» **Source excerpt**:
Parallelogram Area Calculator

If you have any problems with the geometry of a parallelogram, check this parallelogram area calculator (and also its twin brother, parallelogram perimeter calculator).

Whether you want to calculate the area given base and height, sides and angle, or diagonals of a parallelogram and angle between them, you are in the right place. Don’t ask how to find the area of a parallelogram; just give the calculator a try!

Below you can find out how the tool works – the parallelogram area formulas and neat explanation are all you need to understand the topic.

## Parallelogram area formulas

A parallelogram is a simple quadrilateral with two pairs of parallel sides. Every rectangle is a parallelogram, as well as every rhombus and square. Remember, it doesn’t work the other way around!

Which formulas does the parallelogram area calculator use?

• Area given base and height

`area = base × height`

Did you notice something? The formula for the area of a parallelogram is pretty much the same as for a rectangle! Why is it so? Have a look at the picture: a parallelogram can be divided into a trapezoid and a right triangle and rearranged to the rectangle.

• Area given sides and the angle between them

`area = a × b × sin(angle)`

Does it ring a bell? This formula comes from trigonometry and is used, for example, in our triangle area calculator – the parallelogram may be seen as two congruent triangles. The adjacent angles in the parallelogram are supplementary, so you can choose whichever angle you want because `sin(angle) = sin(180° - angle)`.

• Area given diagonals of a parallelogram and the angle between them

`area = ½ × e × f × sin(angle)`

The formula comes from trigonometry as well. Do you want to know where it comes from?

Divide the parallelogram into two triangles, and assume that our

`e`diagonal is the “base” for both new triangles.

What’s the height of that triangle? Use the sine function. It’s

`(f/2) × sin(angle)`!

The area of the triangle is equal to our “base”

`e`times height:`e × (f/2) × sin(angle)`

The parallelogram consists of two such triangles, so the area equals

`e × f × sin(angle)`.

» **Data lines**:
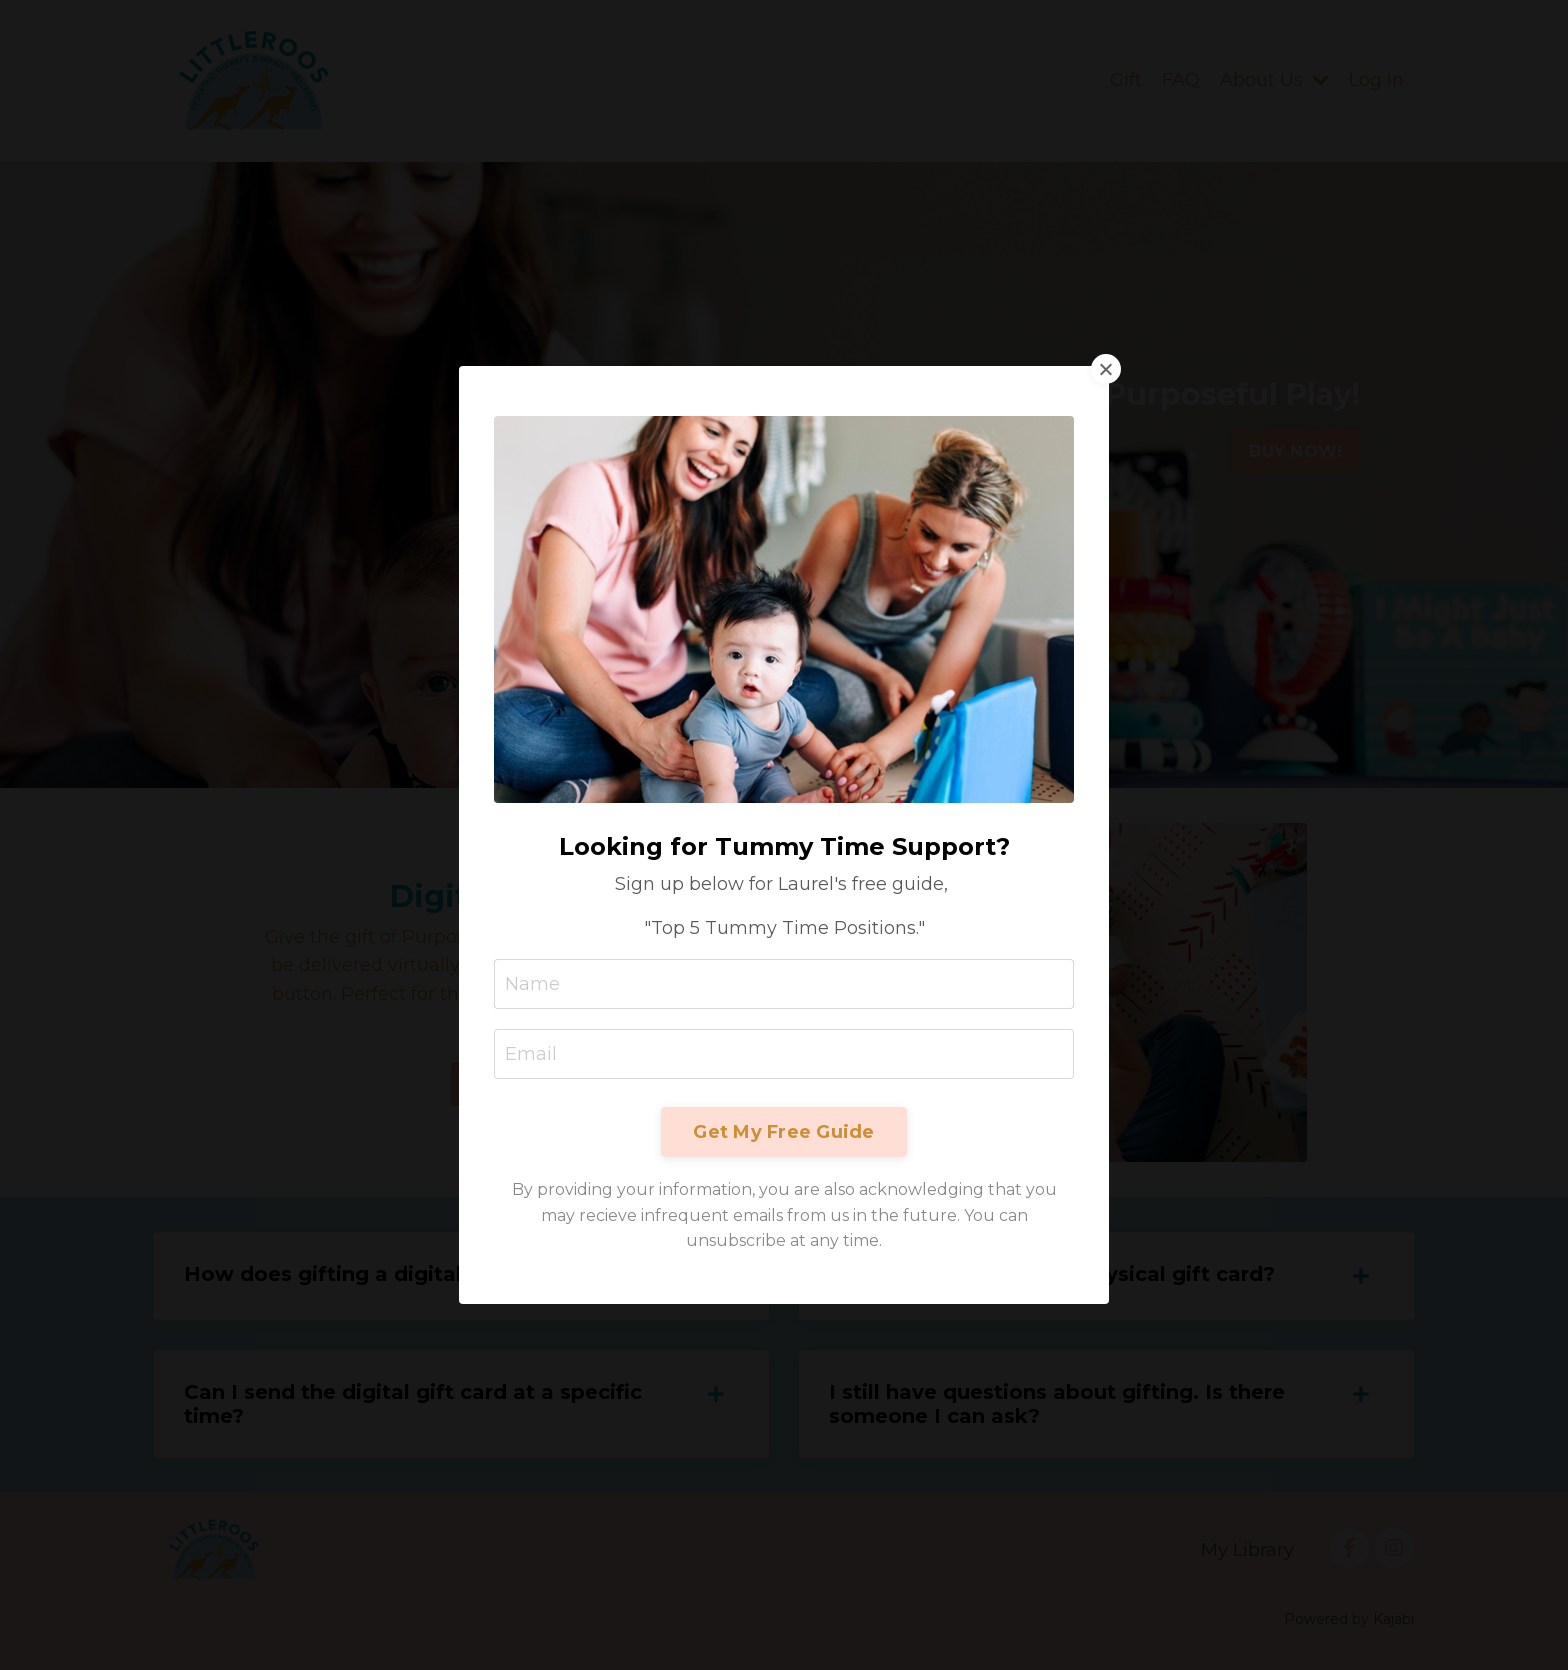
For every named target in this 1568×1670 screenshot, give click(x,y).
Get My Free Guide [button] (783, 1129)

» **Task 1**:
Answer these questions using the parallelogram area page.
(a) Besides every rectangle, which shapes does the page say are parallelograms?
(b) Into which two shapes can a parallelogram be divided and then rearranged into a rectangle?
(c) Why may either angle be used in the formula based on two sides and the angle between them?
» **Task 2**:
Decide whether each statement agrees with the parallelogram area page. Answer yes or no, and quote the words that settle it.
(a) The calculator can find the area from the diagonals and the angle between them.
(b) Every parallelogram is a rectangle.
(c) The formula using two sides and the angle between them also appears in a triangle area calculator.
» **Task 3**: Proceed with the parallelogram area page from the point at which it stops.

» **Task response 1**:
(a) Every rhombus and every square.
(b) A trapezoid and a right triangle.
(c) The adjacent angles in a parallelogram are supplementary, and sin(angle) = sin(180° - angle).

» **Task response 2**:
(a) Yes: "Whether you want to calculate the area given base and height, sides and angle, or diagonals of a parallelogram and angle between them, you are in the right place."
(b) No: "Every rectangle is a parallelogram, as well as every rhombus and square. Remember, it doesn’t work the other way around!"
(c) Yes: "This formula comes from trigonometry and is used, for example, in our triangle area calculator"

» **Task response 3**:
## How to use this parallelogram area calculator?

Are you still not sure our parallelogram area calculator works? We will show you step by step:

1. Have a look at your exercise. What is given, what is unknown? Choose the right calculator part for your needs. Assume that we want to calculate the area knowing the diagonals of a parallelogram and the angle between diagonals.

2. Enter the given values to the right boxes. Assume 5 in, 13 in, and 30° for the first diagonal, the second one, and the angle between them, respectively.

3. The calculator displays the area of a parallelogram value. It’s 32.5 in² in our case.

Check out our area calculators for other shapes, such as rhombus area calculator, circle area calculator, and trapezoid area calculator.

## FAQ

How do I find the area of a parallelogram given its adjacent sides?

To determine the area given the adjacent sides of a parallelogram, you also need to know the angle between the sides. Then you can apply the formula: `area = a × b × sin(α)`, where `a` and `b` are the sides, and `α` is the angle between them.

How do I find the area of a parallelogram given diagonals?

The area of a parallelogram can be determined from its diagonals, provided that you also know the angle between the diagonals.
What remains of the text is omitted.